Exercise task 1
Restate word for word the stretch of the essay on online debate from "Last week, the" through "a general consensus.".
Exercise task 2
Answer these questions about the essay on online debate:
(a) According to the editor's note, which publication does the contributor report for?
(b) By some accounts, what share of global electricity use does the internet account for?
(c) How long did the debate published by Lex Fridman run?

Selection

+ + + + + + +

In Defense of the Online Debaters How my faith in the possibilities of online discourse was renewed. MURTAZA HUSSAIN MAR 27, 2024
Editor’s Note: Today’s contribution comes from Murtaza Hussein, a reporter from The Intercept, friend of Wisdom of Crowds, and a sometime online debater. In his essay, Murtaza recounts how he recently came to appreciate the positive side of online debate, and its potential for truly informing and educating the audience. Even debates that encompass both sides of a deeply polarizing issue—especially those types of debates—can contribute positively to public discussion.
— Santiago Ramos, Executive Editor
For better or worse, one of the defining features of social media is its culture of debate. By some accounts, the internet today accounts for up to two percent of global electricity use. One can only imagine how much of that energy burden is being devoted to broadcasting internet flame wars and YouTube arguments. Most of this verbal combat winds up being an intractable ideological standoff, fruitless for participants and observers alike. Once in a while, however, one comes across an online conversation that is worth the time and energy.
Last week, the podcaster Lex Fridman published a debate on X about the Israel-Palestine conflict. The discussion featured the scholars Norman Finkelstein, Mouin Rabbani, Benny Morris, and the video streamer Steven Bonnell, known as Destiny. The debate, running a whopping five hours, was contentious, scholarly, tense, and occasionally humorous. It did not wind up in agreement about the topic, or even a general consensus.
But to me, the exchange highlighted the best of what debate or discussion with an ideological adversary can accomplish: Teaching observers what the stakes are, while sharpening one’s own views by putting them up to the challenge of contact with an ideological opponent. The conversation was a welcome reminder of the virtues of engagement and argument between views that are radically opposed one to the other.

+ + + + + + +

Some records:

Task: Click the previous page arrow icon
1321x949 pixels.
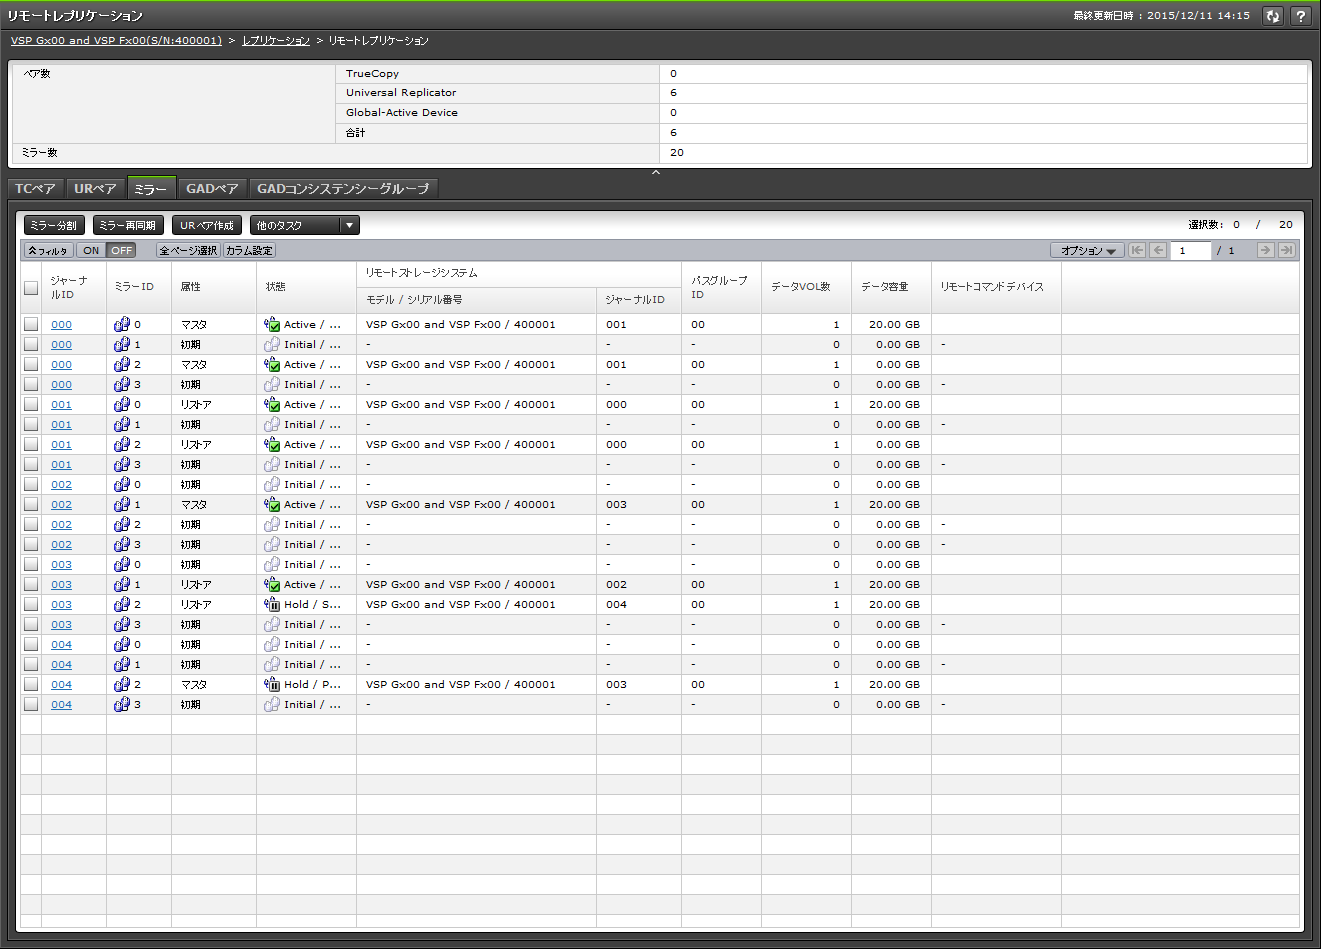Action: click(x=1158, y=250)
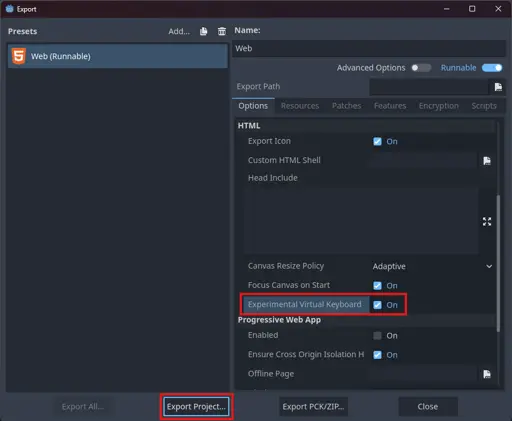Switch to the Encryption tab
512x421 pixels.
pyautogui.click(x=439, y=106)
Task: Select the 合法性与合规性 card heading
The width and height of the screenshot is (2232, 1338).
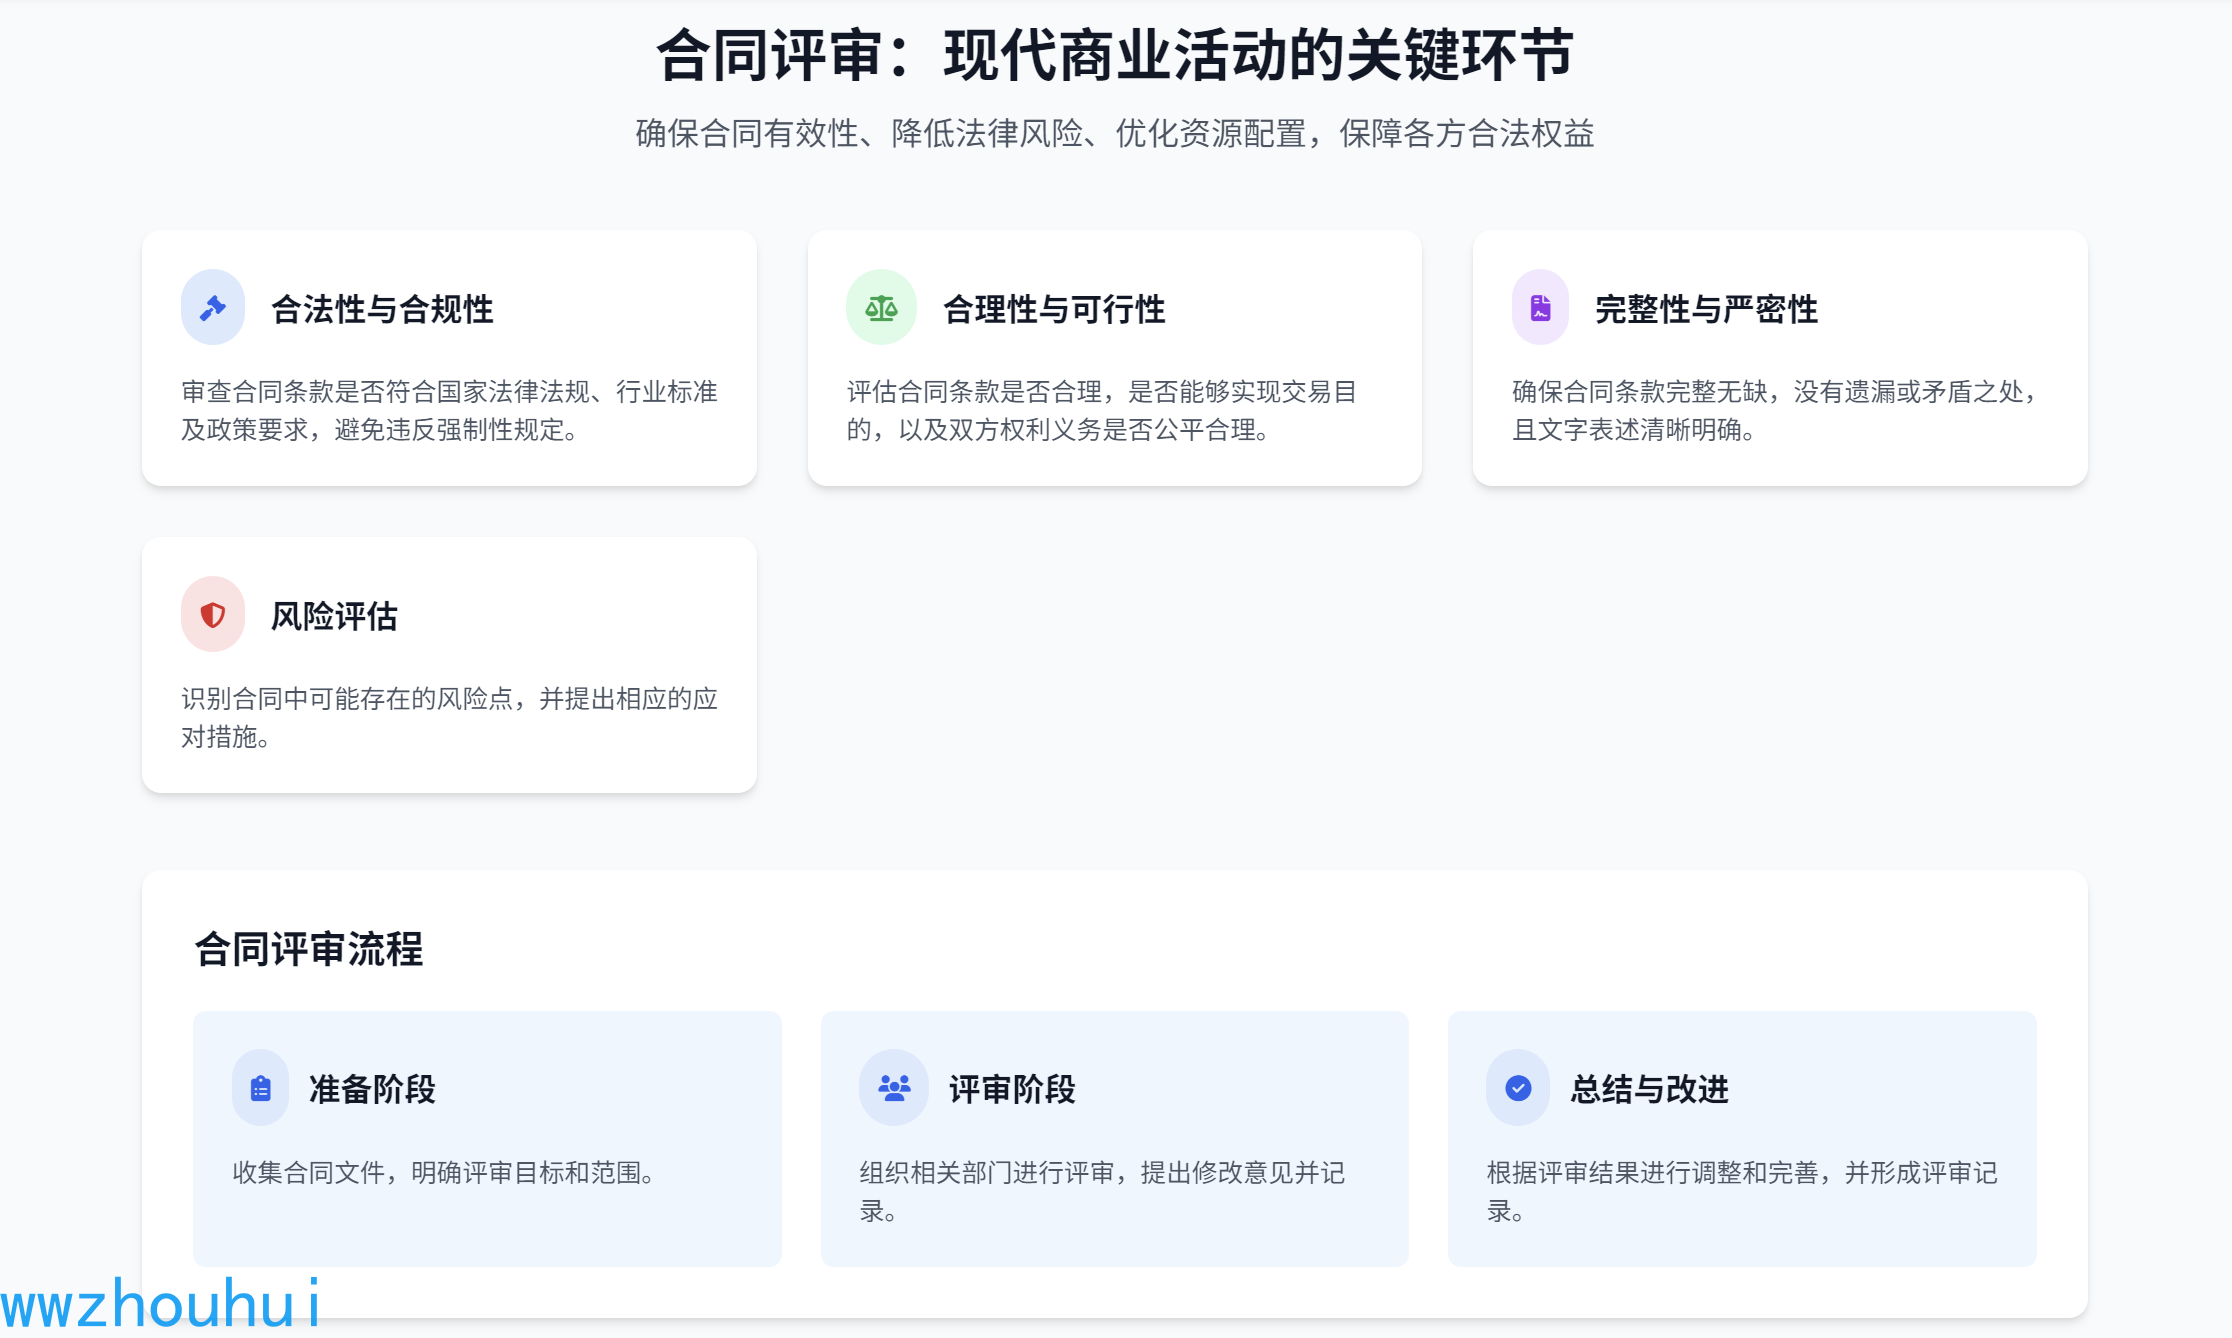Action: point(382,309)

+ + + + + + +

Full solution 1
Last week, the podcaster Lex Fridman published a debate on X about the Israel-Palestine conflict. The discussion featured the scholars Norman Finkelstein, Mouin Rabbani, Benny Morris, and the video streamer Steven Bonnell, known as Destiny. The debate, running a whopping five hours, was contentious, scholarly, tense, and occasionally humorous. It did not wind up in agreement about the topic, or even a general consensus.

Full solution 2
(a) The Intercept
(b) Up to two percent
(c) Five hours